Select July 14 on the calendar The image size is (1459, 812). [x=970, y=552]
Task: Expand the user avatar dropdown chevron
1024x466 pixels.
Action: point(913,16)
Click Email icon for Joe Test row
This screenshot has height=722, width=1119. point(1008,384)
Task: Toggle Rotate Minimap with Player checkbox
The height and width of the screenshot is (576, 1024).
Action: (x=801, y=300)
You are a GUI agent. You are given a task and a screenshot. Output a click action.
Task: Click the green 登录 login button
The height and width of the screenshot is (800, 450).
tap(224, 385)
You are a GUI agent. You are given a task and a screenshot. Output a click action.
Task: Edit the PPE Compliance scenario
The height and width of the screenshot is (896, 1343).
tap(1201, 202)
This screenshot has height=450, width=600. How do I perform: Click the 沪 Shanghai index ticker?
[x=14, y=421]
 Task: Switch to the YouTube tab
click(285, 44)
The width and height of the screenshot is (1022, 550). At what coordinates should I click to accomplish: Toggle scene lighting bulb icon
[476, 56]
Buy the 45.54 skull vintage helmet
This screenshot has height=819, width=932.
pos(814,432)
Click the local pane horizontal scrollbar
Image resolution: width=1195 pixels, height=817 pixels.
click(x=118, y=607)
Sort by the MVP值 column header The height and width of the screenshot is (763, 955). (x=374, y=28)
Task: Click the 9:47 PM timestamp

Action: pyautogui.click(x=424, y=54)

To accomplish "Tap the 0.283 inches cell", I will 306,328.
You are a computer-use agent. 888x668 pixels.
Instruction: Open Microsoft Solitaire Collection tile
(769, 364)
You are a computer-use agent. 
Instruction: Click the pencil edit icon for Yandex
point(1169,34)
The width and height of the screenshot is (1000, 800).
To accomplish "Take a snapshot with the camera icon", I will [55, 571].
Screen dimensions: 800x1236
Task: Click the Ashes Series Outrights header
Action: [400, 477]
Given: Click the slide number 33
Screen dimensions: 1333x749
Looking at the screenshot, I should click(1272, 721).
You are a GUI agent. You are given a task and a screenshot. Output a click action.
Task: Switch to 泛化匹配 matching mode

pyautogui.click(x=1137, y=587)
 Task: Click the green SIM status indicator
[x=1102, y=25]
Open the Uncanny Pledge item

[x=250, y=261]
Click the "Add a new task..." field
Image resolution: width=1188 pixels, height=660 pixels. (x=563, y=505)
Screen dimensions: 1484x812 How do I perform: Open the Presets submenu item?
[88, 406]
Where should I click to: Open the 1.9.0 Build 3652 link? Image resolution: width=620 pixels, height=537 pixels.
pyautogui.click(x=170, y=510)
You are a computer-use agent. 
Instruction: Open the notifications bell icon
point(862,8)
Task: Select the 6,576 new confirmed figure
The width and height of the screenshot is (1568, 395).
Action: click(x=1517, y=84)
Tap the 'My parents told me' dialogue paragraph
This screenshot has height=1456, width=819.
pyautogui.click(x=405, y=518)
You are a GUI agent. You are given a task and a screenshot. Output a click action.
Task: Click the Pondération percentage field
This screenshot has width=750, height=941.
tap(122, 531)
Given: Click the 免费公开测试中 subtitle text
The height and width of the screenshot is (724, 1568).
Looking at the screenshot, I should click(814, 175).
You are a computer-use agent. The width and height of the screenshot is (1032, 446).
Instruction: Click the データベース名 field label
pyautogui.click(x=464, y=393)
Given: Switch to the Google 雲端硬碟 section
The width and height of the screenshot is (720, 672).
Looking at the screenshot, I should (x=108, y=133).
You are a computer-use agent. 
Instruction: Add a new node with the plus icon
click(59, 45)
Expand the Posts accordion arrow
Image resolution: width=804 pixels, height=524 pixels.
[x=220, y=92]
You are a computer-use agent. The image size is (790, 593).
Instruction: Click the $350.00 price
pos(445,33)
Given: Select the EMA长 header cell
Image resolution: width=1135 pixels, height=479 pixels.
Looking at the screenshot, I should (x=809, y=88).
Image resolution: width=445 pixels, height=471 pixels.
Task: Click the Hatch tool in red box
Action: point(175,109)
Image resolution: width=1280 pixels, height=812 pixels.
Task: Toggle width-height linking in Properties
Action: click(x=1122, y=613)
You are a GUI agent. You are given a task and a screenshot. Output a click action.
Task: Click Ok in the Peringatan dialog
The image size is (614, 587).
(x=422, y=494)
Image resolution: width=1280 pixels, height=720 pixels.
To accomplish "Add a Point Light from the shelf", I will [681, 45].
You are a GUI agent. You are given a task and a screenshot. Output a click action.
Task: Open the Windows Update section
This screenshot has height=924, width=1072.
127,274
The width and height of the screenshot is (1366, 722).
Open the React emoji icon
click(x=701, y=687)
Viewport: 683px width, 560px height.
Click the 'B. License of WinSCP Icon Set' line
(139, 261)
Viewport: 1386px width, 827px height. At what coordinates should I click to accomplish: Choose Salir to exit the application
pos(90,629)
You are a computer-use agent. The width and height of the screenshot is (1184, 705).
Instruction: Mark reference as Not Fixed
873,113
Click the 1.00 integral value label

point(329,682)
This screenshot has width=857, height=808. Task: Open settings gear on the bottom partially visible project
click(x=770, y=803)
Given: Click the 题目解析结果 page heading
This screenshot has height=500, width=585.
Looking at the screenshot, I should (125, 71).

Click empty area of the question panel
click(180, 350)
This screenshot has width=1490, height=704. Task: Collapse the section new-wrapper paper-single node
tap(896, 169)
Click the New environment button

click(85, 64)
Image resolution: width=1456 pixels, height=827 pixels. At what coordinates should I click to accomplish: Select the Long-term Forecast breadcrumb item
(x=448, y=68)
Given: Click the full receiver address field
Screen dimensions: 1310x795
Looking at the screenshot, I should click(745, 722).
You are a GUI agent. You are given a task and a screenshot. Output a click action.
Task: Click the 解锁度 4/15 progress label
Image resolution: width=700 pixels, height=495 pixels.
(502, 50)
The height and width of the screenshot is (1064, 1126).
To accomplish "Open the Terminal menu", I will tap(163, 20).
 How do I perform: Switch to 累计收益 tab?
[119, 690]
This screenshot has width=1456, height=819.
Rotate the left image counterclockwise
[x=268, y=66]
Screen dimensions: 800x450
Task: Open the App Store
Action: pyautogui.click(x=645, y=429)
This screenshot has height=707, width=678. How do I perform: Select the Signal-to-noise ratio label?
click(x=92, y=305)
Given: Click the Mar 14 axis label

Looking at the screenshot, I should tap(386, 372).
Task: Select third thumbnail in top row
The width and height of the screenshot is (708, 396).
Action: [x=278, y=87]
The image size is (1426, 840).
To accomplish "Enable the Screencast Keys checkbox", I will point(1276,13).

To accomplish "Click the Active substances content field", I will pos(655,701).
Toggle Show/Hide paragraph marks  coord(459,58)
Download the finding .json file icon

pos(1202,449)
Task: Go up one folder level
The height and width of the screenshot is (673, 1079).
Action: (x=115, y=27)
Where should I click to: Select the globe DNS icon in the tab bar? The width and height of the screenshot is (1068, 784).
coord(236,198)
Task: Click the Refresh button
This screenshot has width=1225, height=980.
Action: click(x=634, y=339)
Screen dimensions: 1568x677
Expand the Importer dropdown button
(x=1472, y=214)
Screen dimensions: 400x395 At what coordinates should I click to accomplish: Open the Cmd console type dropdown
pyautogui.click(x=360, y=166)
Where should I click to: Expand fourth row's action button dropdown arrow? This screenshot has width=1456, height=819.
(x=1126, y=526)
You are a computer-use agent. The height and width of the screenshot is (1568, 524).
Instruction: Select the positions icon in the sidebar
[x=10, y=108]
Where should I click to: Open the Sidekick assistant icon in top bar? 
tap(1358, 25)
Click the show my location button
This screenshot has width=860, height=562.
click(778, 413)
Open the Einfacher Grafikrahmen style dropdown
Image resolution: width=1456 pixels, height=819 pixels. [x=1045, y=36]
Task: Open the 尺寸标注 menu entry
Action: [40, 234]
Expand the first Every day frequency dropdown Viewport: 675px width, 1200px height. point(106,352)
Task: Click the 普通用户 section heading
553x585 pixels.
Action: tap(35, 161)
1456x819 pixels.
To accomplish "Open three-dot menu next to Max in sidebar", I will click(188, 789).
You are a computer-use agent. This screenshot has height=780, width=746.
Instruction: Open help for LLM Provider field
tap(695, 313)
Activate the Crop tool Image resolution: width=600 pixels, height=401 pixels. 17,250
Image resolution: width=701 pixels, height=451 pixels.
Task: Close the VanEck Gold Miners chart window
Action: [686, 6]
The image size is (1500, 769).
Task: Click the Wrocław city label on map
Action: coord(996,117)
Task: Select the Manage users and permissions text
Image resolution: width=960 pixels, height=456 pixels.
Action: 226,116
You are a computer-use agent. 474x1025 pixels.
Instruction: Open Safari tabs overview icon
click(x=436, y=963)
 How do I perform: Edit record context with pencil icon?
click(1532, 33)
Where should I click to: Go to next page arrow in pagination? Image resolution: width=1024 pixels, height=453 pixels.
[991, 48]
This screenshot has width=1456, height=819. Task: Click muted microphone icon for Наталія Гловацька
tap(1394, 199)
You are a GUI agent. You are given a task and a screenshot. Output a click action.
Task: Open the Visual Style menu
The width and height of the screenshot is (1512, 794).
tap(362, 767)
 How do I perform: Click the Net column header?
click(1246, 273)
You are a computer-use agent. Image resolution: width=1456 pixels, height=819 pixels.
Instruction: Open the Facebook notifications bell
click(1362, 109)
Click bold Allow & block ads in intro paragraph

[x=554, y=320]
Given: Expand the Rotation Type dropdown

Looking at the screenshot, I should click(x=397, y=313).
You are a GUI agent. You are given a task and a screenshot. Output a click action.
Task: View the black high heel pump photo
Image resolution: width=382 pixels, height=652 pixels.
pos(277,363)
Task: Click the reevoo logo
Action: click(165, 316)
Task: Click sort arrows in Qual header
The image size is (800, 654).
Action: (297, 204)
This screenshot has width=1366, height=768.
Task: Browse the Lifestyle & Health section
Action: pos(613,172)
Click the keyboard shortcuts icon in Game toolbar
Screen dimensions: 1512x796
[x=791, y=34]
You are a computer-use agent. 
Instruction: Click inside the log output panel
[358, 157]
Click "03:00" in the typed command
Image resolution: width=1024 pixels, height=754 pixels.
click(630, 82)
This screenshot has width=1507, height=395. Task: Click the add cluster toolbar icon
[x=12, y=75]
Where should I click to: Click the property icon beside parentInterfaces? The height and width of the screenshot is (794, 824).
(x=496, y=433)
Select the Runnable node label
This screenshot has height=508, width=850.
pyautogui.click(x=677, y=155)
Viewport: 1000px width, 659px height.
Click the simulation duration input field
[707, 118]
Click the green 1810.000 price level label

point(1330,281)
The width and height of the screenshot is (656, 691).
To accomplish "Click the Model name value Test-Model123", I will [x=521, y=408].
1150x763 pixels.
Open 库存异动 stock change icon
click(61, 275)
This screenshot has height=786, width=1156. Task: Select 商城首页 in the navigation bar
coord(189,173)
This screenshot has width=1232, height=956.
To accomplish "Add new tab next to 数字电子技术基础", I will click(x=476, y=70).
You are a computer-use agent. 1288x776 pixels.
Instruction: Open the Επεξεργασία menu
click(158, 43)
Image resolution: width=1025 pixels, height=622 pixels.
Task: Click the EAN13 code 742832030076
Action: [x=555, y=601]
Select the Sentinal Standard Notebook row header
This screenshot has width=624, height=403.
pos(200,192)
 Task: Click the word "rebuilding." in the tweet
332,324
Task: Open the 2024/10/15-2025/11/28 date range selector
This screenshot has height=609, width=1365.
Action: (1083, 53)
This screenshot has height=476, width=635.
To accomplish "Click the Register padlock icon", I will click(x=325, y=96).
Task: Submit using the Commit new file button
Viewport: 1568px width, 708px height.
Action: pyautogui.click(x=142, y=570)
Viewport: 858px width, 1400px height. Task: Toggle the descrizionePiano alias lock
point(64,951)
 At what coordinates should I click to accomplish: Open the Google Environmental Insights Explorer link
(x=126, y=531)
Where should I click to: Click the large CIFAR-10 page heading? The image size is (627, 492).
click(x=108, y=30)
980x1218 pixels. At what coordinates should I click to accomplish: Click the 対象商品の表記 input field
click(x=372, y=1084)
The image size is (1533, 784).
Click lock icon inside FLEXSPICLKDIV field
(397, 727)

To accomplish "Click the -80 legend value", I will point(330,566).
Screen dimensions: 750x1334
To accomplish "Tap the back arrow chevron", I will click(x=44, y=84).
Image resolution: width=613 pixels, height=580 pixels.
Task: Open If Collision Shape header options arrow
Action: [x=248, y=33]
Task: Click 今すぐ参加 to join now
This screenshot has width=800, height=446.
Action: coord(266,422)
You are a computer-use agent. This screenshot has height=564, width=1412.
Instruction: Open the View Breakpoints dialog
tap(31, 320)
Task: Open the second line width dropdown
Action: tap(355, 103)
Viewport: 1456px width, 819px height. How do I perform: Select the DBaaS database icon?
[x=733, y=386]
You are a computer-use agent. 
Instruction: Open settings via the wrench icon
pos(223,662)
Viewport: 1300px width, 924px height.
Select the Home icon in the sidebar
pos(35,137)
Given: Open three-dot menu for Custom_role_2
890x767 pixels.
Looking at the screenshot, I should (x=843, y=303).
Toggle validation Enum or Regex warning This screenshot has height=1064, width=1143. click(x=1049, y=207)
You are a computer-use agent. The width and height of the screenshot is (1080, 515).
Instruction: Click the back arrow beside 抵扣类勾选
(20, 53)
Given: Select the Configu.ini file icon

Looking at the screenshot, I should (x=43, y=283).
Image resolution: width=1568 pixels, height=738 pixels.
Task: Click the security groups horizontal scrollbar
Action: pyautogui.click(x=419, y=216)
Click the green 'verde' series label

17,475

**Problem to solve:** Write out the rows above without any changes, starting at the line that contains "Task: Click the Refresh button" and continuing up to and including the line that contains "(x=1126, y=526)".

**The answer:**
Task: Click the Refresh button
This screenshot has width=1225, height=980.
Action: click(x=634, y=339)
Screen dimensions: 1568x677
Expand the Importer dropdown button
(x=1472, y=214)
Screen dimensions: 400x395 At what coordinates should I click to accomplish: Open the Cmd console type dropdown
pyautogui.click(x=360, y=166)
Where should I click to: Expand fourth row's action button dropdown arrow? This screenshot has width=1456, height=819.
(x=1126, y=526)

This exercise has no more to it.